My body begins to become drenched in blood from the wound on Alessandra's back. I hold her tighter, hoping for a miracle to save her from death even though I know she's already gone. There's an emptiness in my soul that was once full of her love. In theory, the emptiness seems freeing, like a world of possibilities await, yet now that I know what it feels like to be full of love, the emptiness feels suffocating with no sign of reprieve.

Suddenly, a slap meets my face. I might've snarled in normal circumstances but my body and my soul feel so drained it's hard to even react.

Isabel stares down at me with fury in her eyes.

"This is all your fault," she whispers.

"You put her in this position! She should have been in Italy right now, safe from all this violence but then you marked her. You marked her and now she's dead because of you."

I stay quiet.
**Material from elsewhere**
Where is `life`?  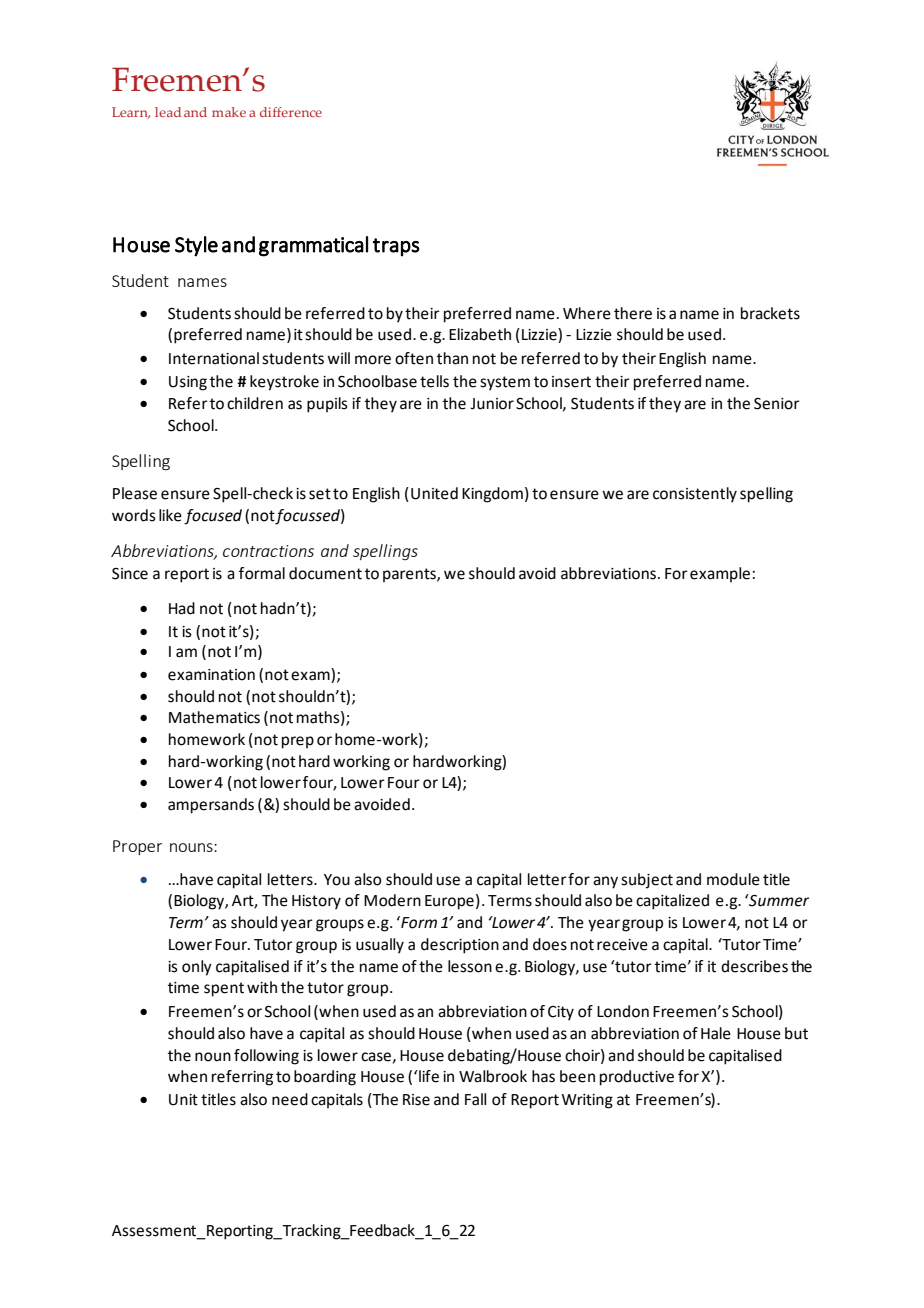 life is located at coordinates (428, 1076).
What am I supposed to say? That I tried my best? That our marking happened due to some divine intervention?

"How could you do this to her? Alessandra's good, she helps people, she has dreams, and now she's dead!" she yells the words but they end with a cry.

I should be angry at her but I suspect Isabel's the only one who feels her death like I do. They entered the world together and now one of them is leaving without the other. We both made mistakes when it came to Alessandra but she gave us both a second chance and now she's gone.

Her sobs shake her body.

"I just got her back, and now she's gone," she cries out between her sobs.

"I know."

The tears never stopped streaming down my face but as I feel my mate's body go cold I feel it.

Rage.

I hand her body over to Valentina who stares at me in confusion but I march over to Donata before she can say anything. I feel my canines and claws extend in unison when I see the old woman's corpse. Her eyes are still open in terror while her neck is a bleeding mess.
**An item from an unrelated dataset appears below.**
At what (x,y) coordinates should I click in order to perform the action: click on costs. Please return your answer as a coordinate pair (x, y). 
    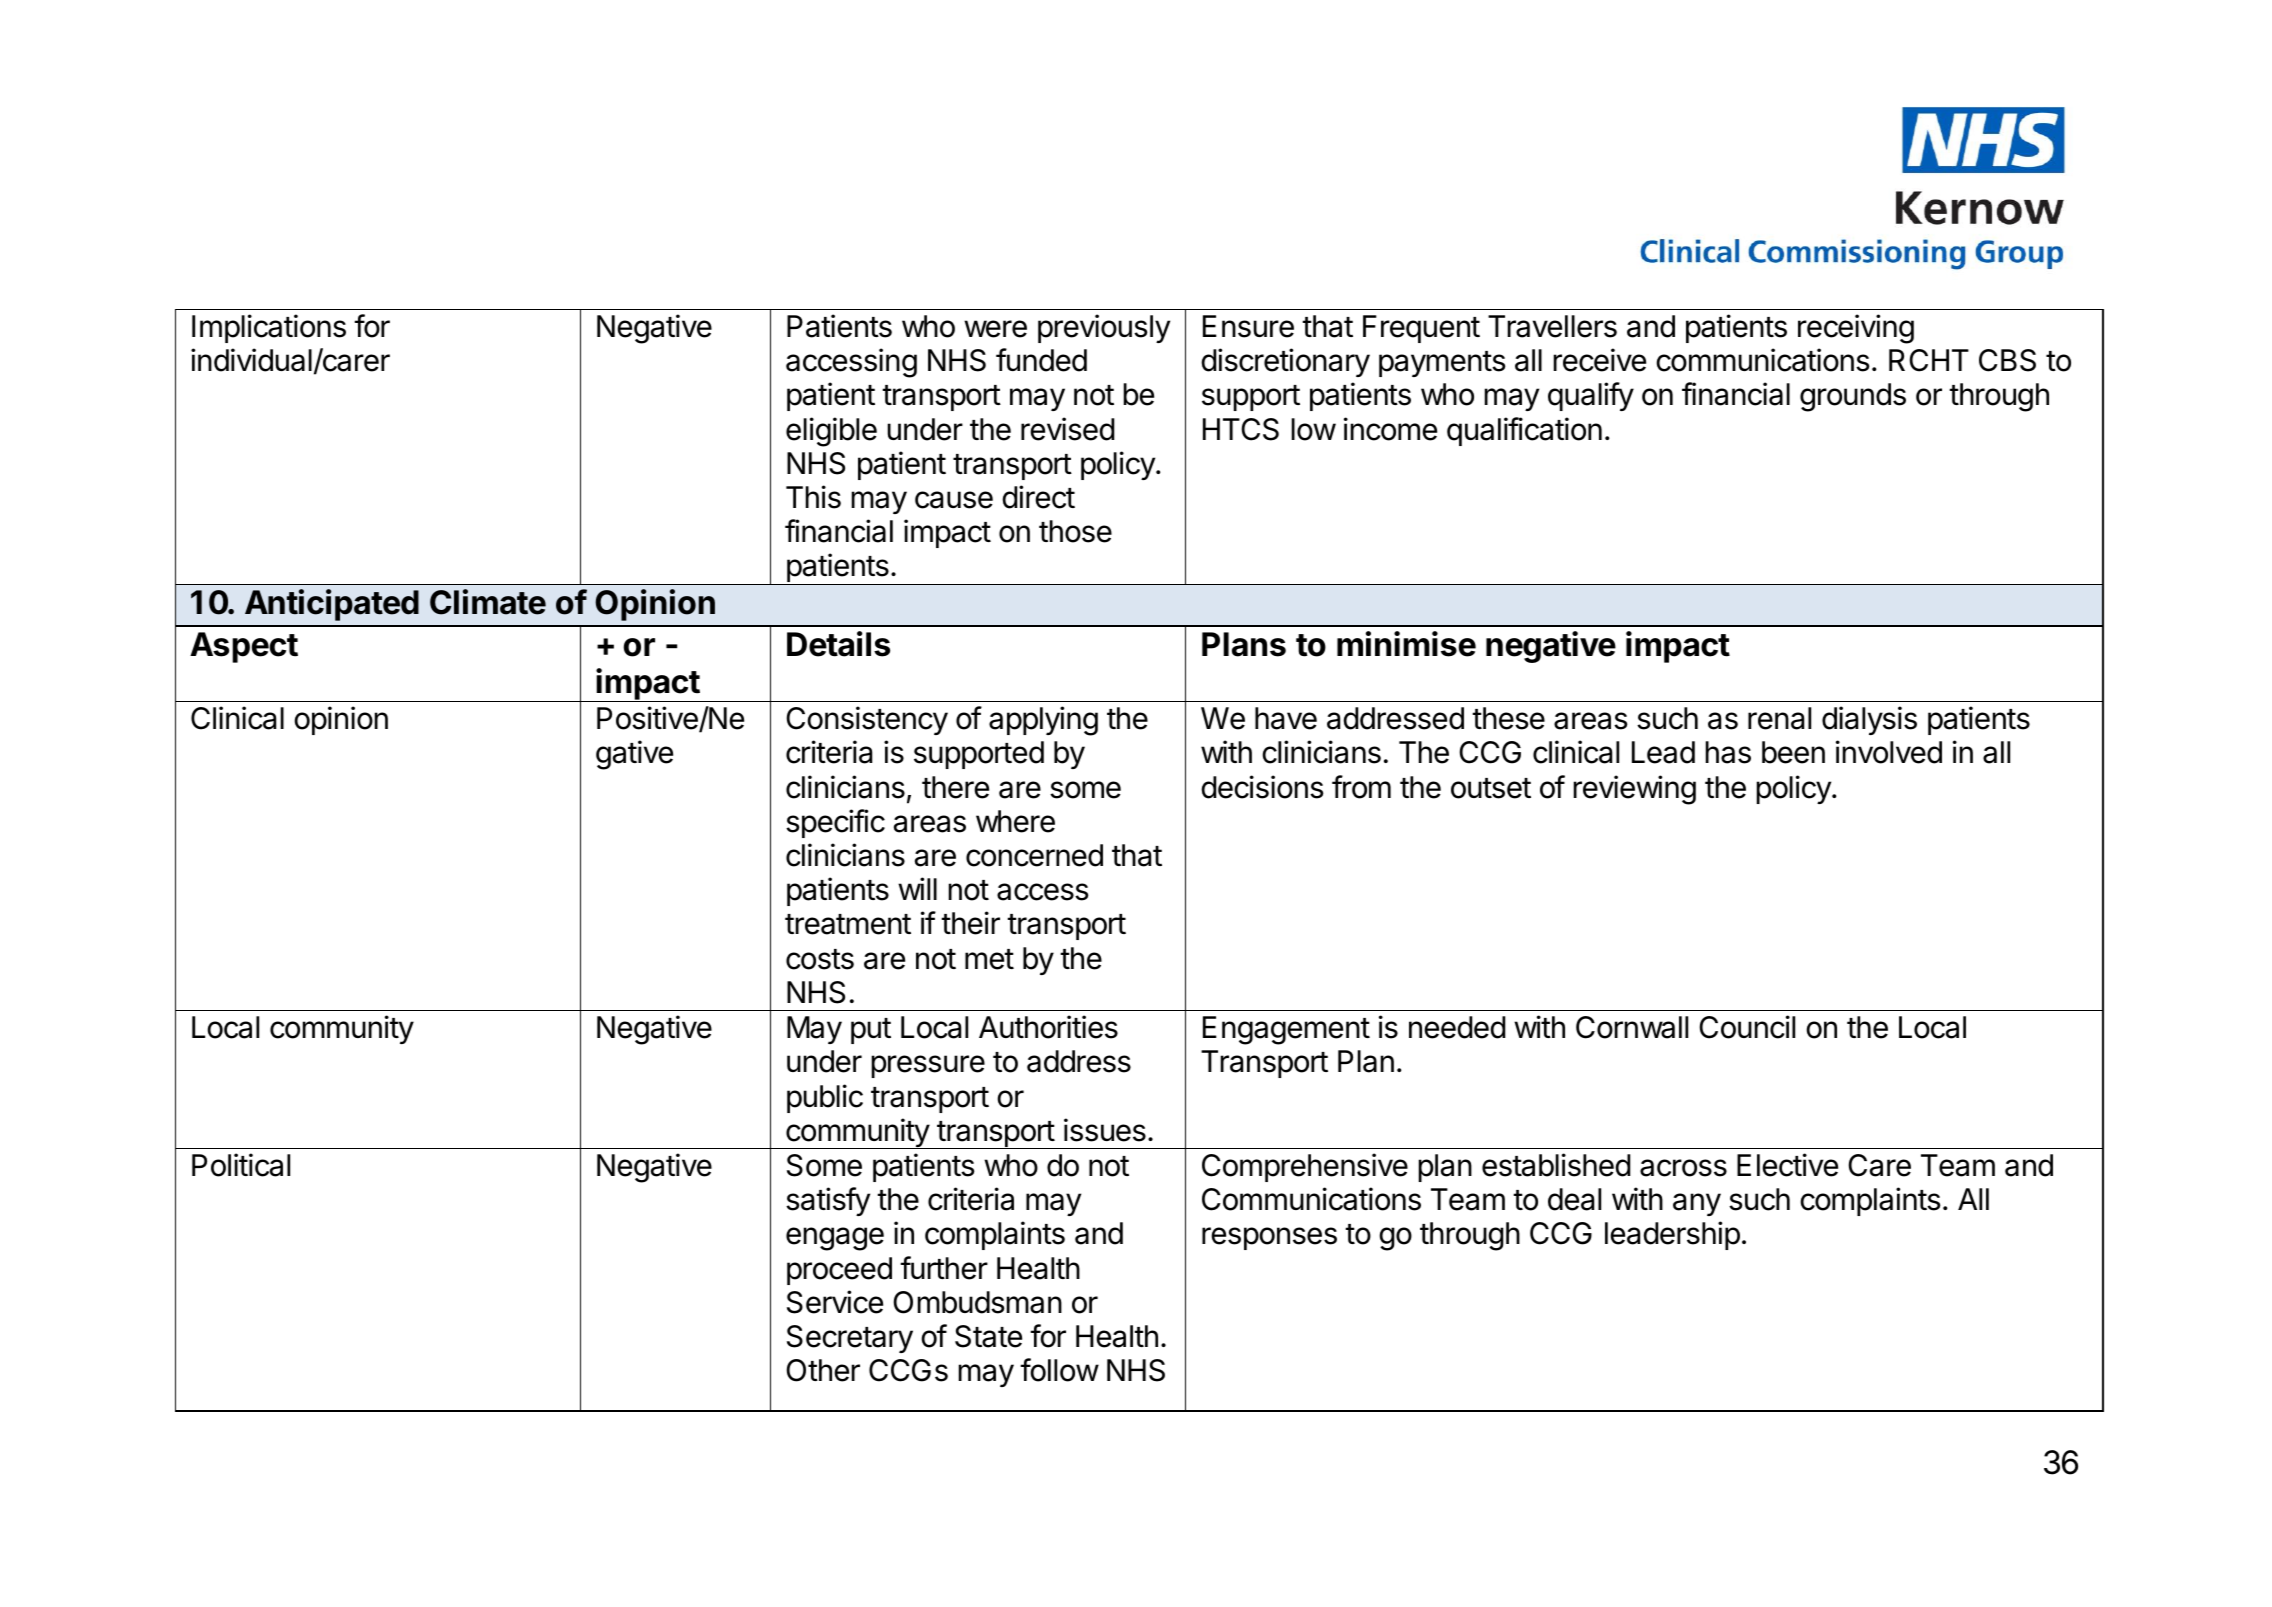
    Looking at the image, I should click on (820, 959).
The anger and grief take hold and I begin to slash. My claws meet her wrinkled skin and shreds of it peel off as I attack her corpse with a vigor unknown to mankind. I know she's dead, my wolf knows she's dead, but there is still satisfaction to be found in mutilating her body. What did she get out of all of this other than killing a good woman?

I'm not sure how long I keep it up but when I'm done the only thing left on her face are her eyeballs. Some patches of skin remain on her body but her face resembles a diagram of facial muscles found in an anatomy textbook, except completely obliterated. My chest heaves as I stare at her corpse and wonder how I got here.

We were just at the beach.

My heart hurts. It hurts so bad that I'm tempted to dig into my own chest and pull it out just to make it stop. I crawl over to Valentina and grab Alessandra. I press my cheek against hers and just breathe. Tears slide down my face as I hold her against me and wish for another outcome.

There were so many more things she wanted to do. She was going to open her own medical practice, she wanted a family, and she had just mended her relationship with Isabel. It should have been me. Donata should have killed me, not Alessandra.

No.

She can't be gone.

I refuse to live in a world without Alessandra in it. I gather her body in my arms and take off without a word. Her family calls out to me but I don't stop.

I run towards the temple knowing what I must do. And for her, I'd do it a thousand times over.